◆ EXERCISE DESCRIPTION
Update the data from the line containing "Given: Open Daniel" down to the end of the data by replacing "Given" with "Instruction" and changing nothing else. Give back only those lines, and leave the pictures out of your answer.

◆ THE RECORDS
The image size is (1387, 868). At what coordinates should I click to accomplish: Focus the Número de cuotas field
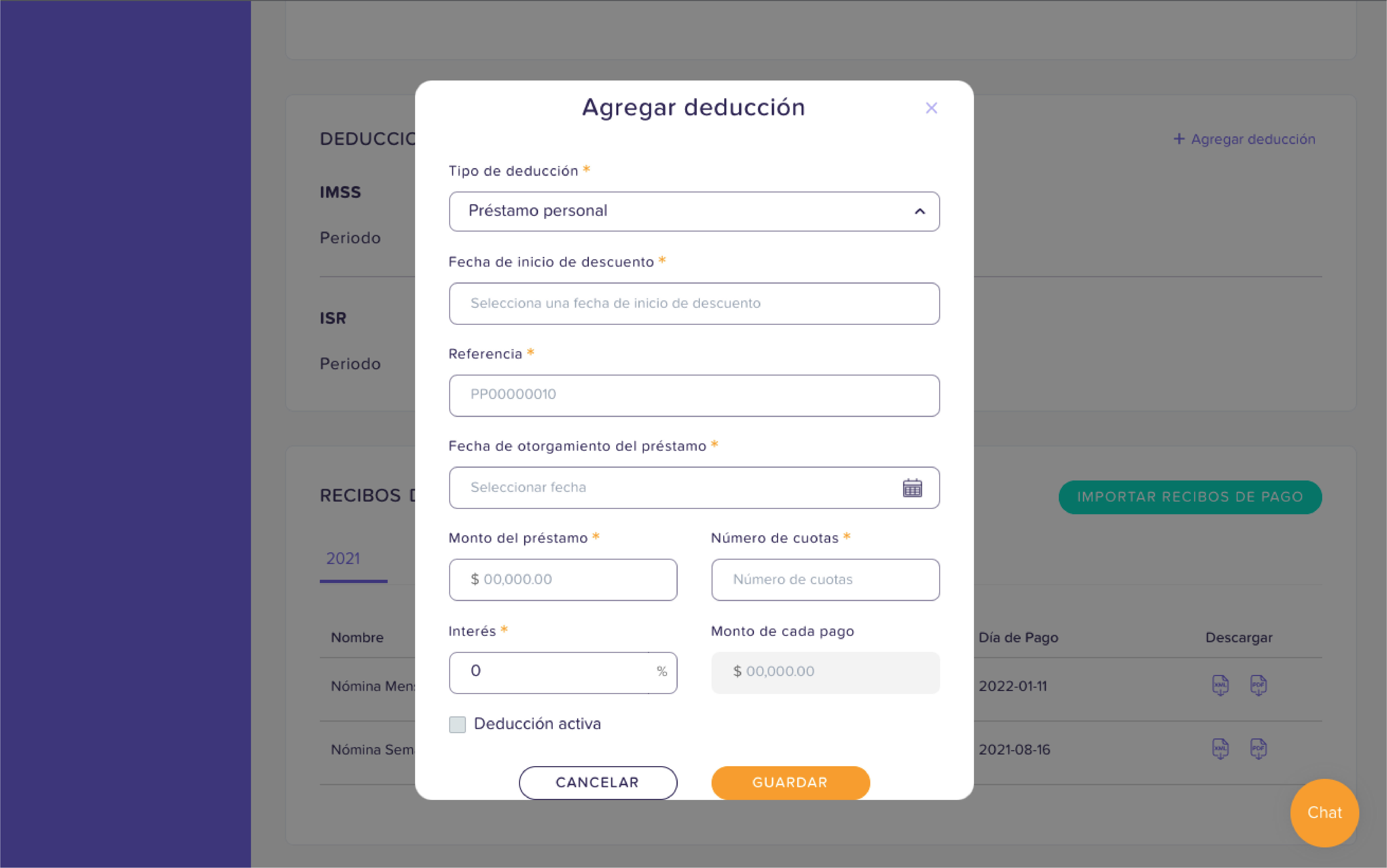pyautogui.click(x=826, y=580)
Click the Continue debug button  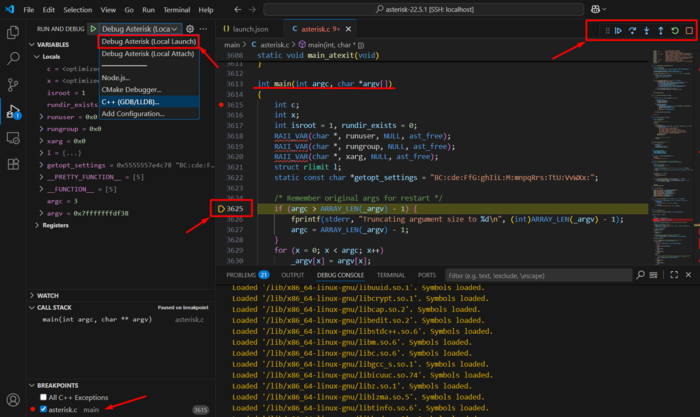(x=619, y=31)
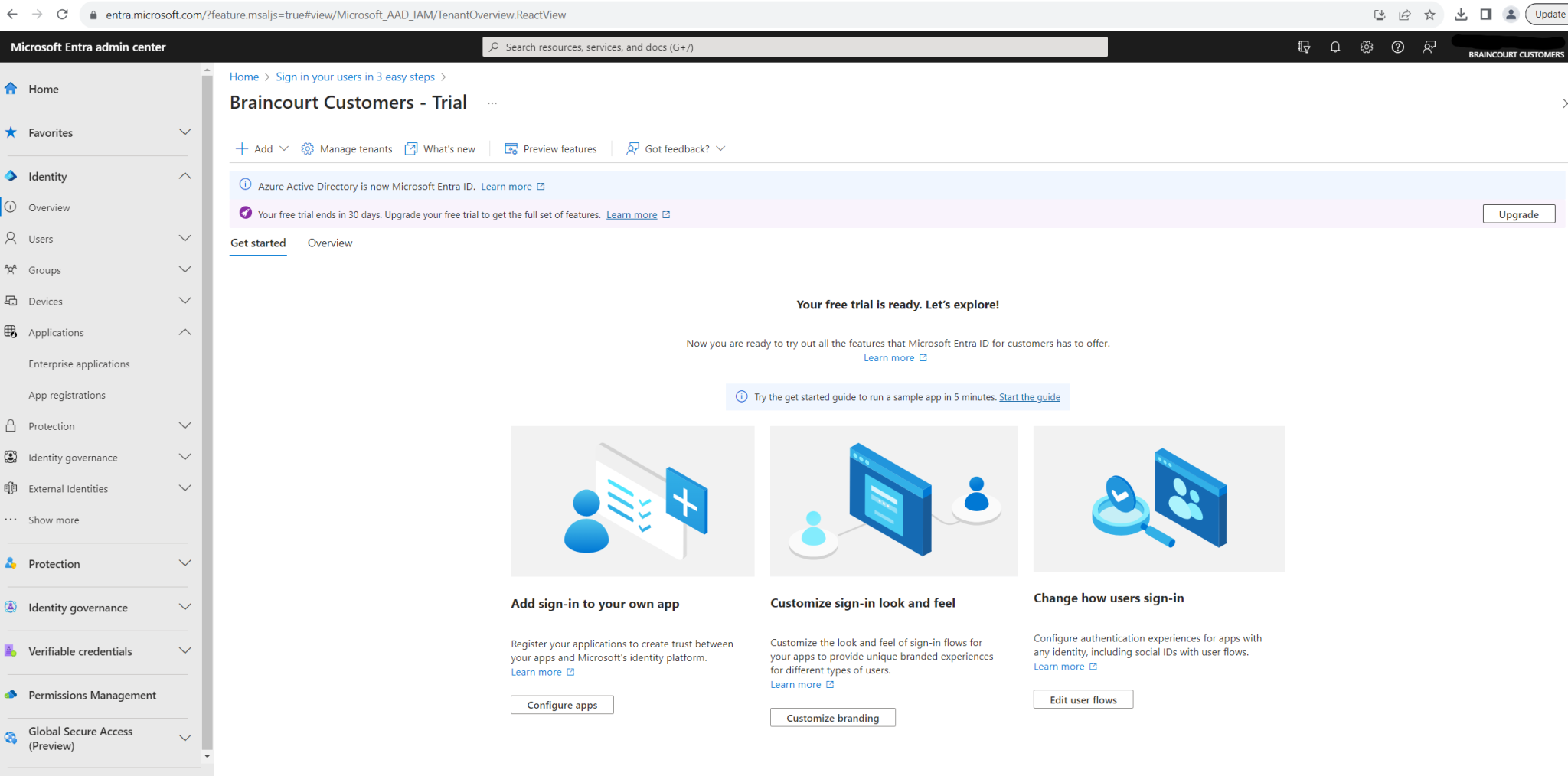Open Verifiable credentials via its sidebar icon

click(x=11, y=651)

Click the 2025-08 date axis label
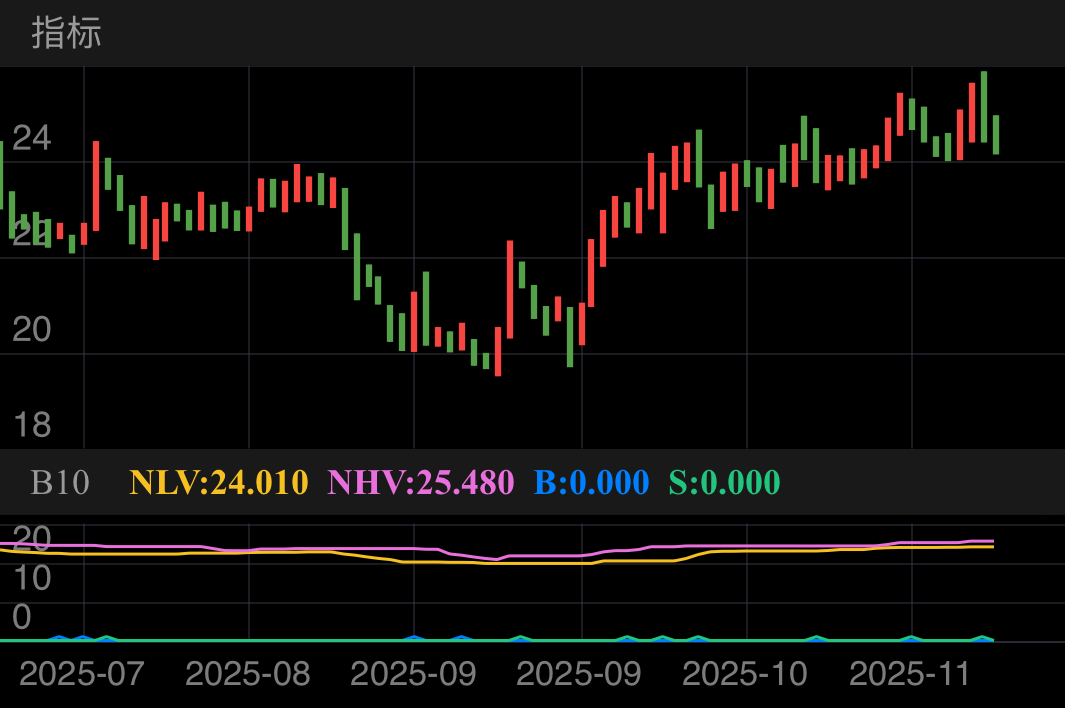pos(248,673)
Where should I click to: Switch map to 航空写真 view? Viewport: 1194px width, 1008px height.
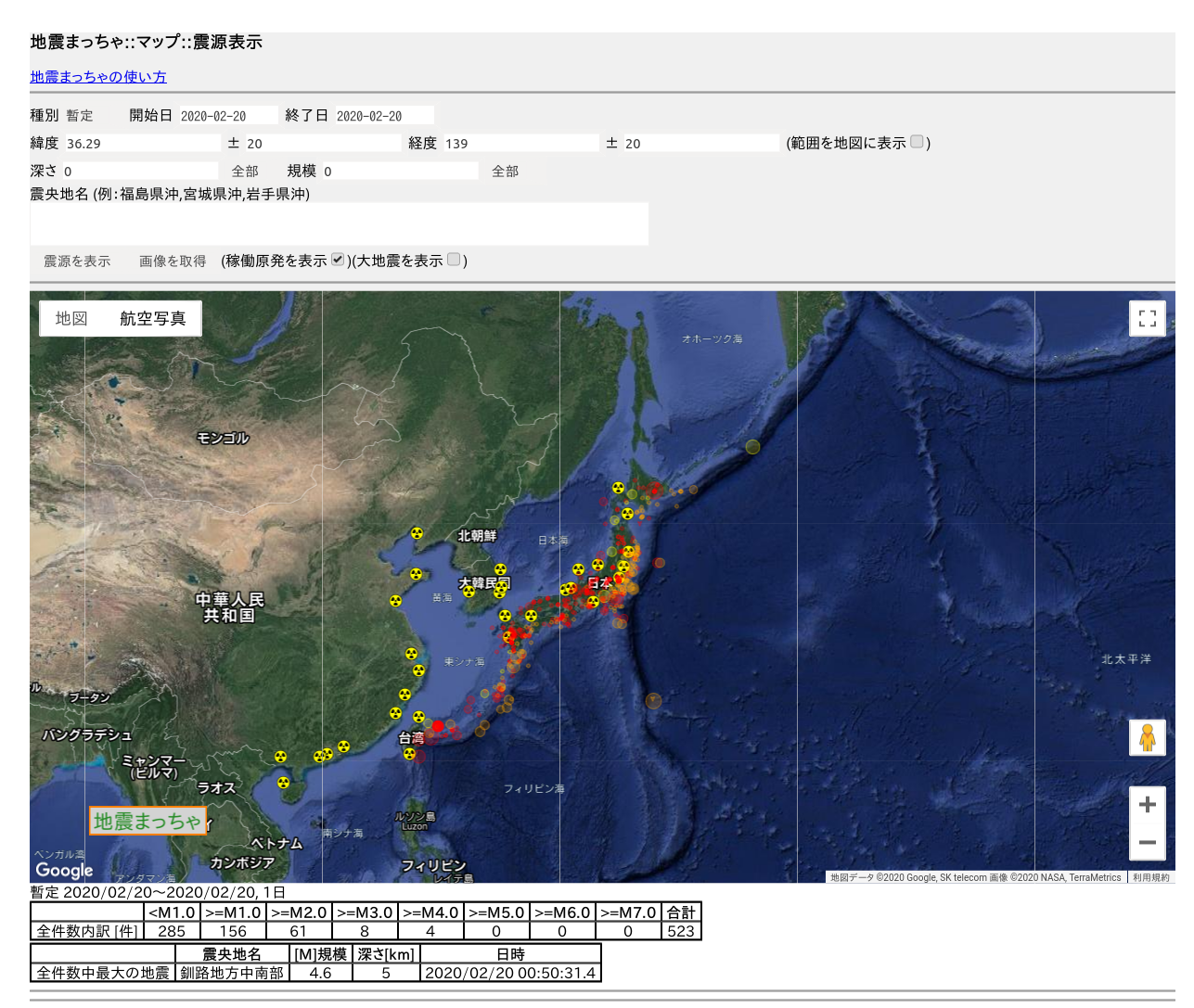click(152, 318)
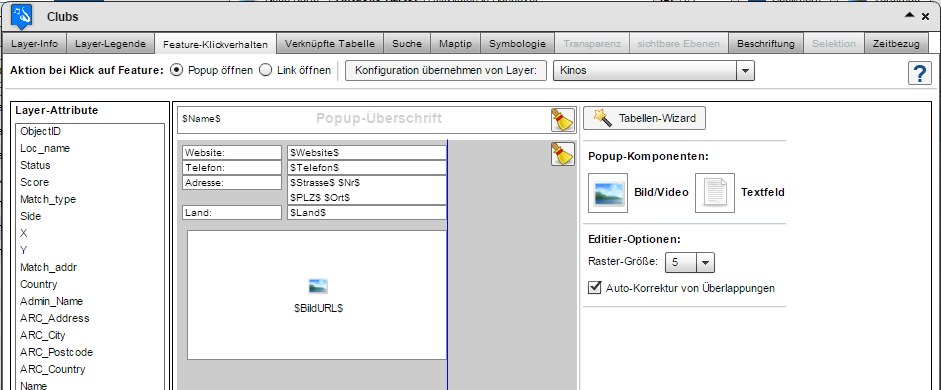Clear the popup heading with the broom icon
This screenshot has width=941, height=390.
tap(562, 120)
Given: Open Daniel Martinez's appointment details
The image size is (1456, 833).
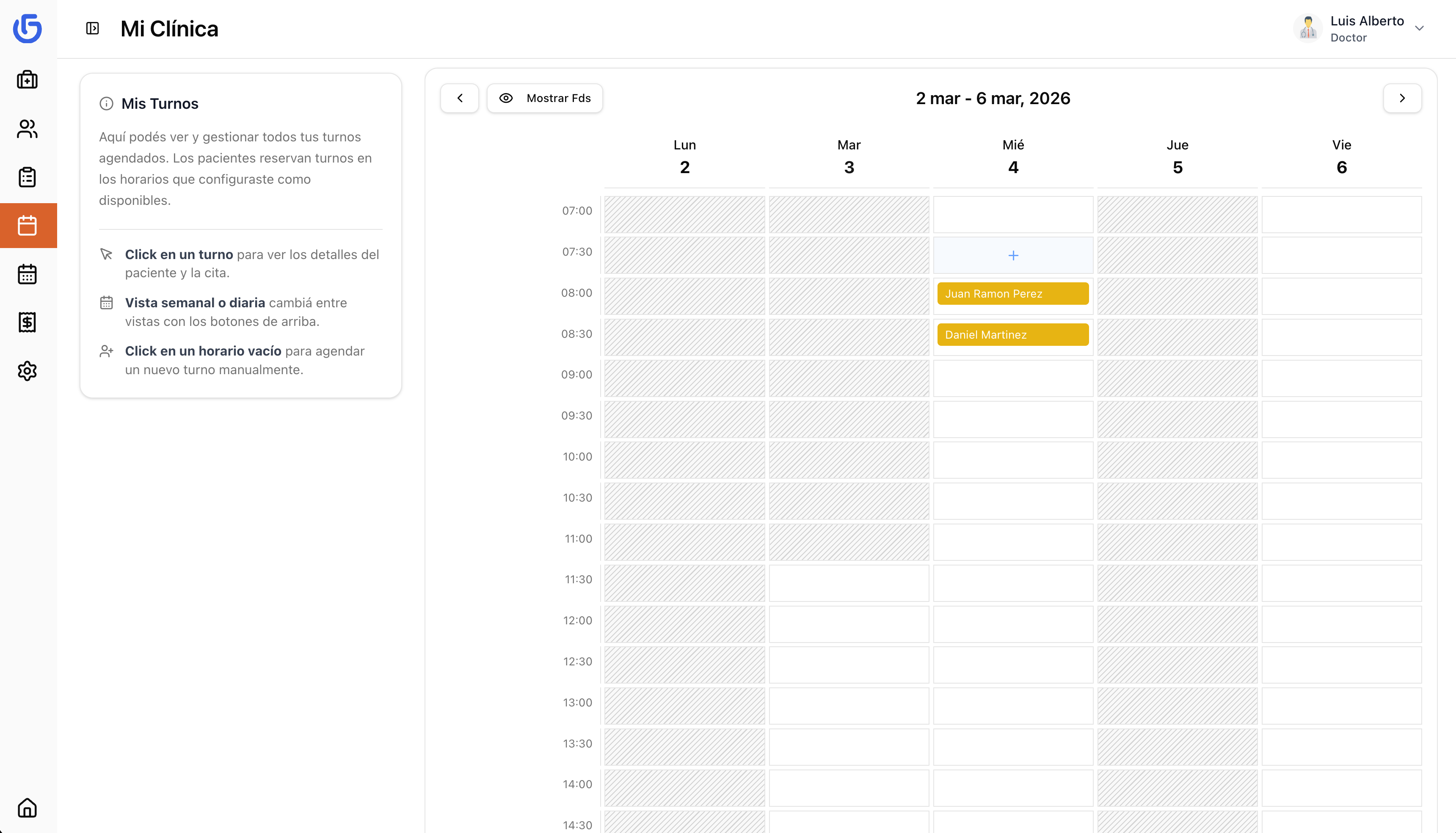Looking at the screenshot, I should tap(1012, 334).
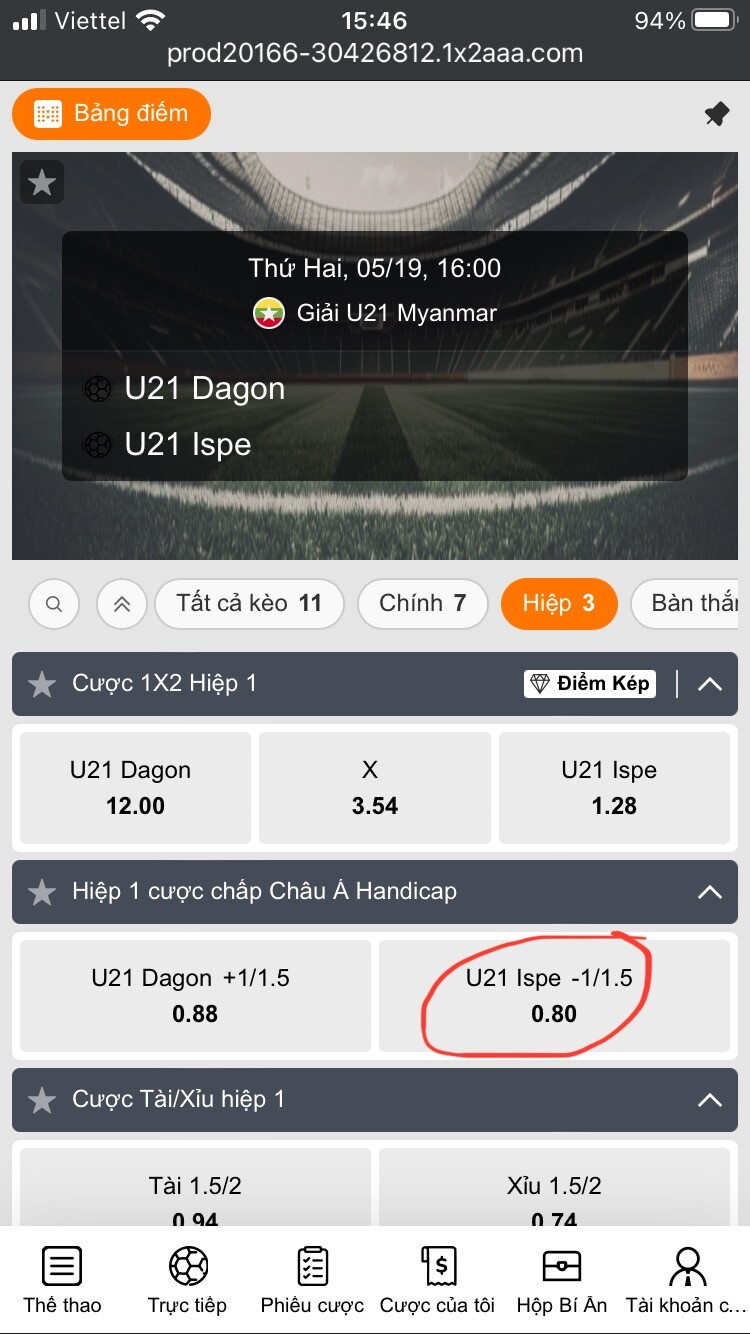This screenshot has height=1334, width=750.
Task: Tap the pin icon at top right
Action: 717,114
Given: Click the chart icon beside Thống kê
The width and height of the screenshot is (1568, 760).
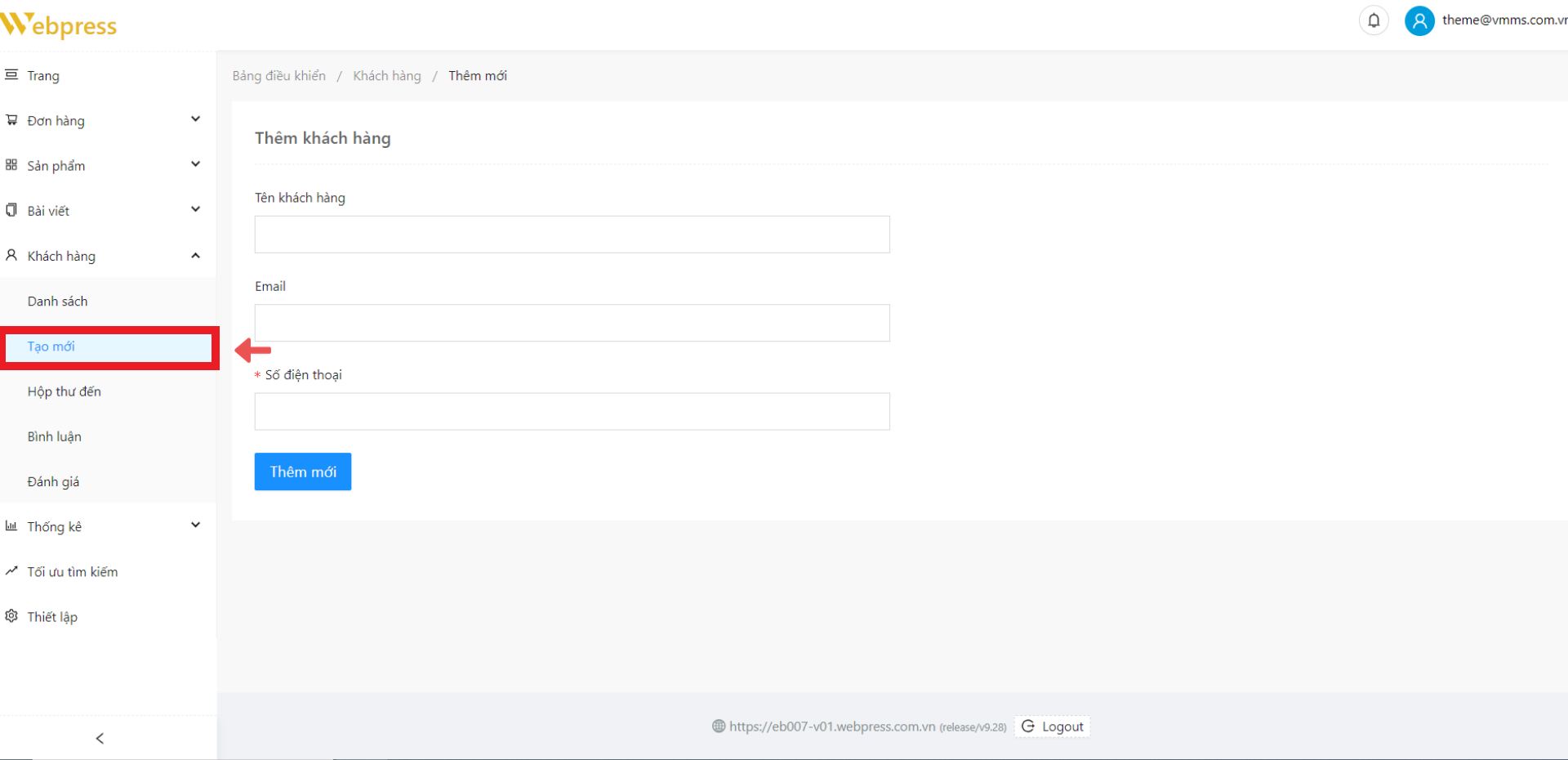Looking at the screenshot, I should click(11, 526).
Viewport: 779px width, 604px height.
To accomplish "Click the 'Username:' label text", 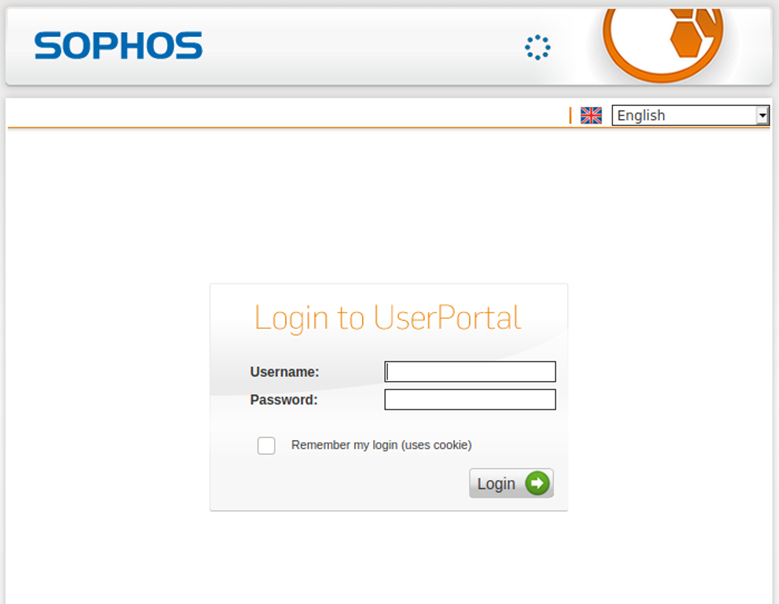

◆ OUTPUT OF THE TASK
Instruction: Open Daniel Martinez's appointment details
The image size is (1456, 833).
Looking at the screenshot, I should tap(1012, 334).
This screenshot has height=1334, width=750.
Task: Tap the pin icon at top right
Action: 717,114
Instruction: Click the chart icon beside Thống kê
The width and height of the screenshot is (1568, 760).
Looking at the screenshot, I should click(11, 526).
Viewport: 779px width, 604px height.
To accomplish "Click the 'Username:' label text", 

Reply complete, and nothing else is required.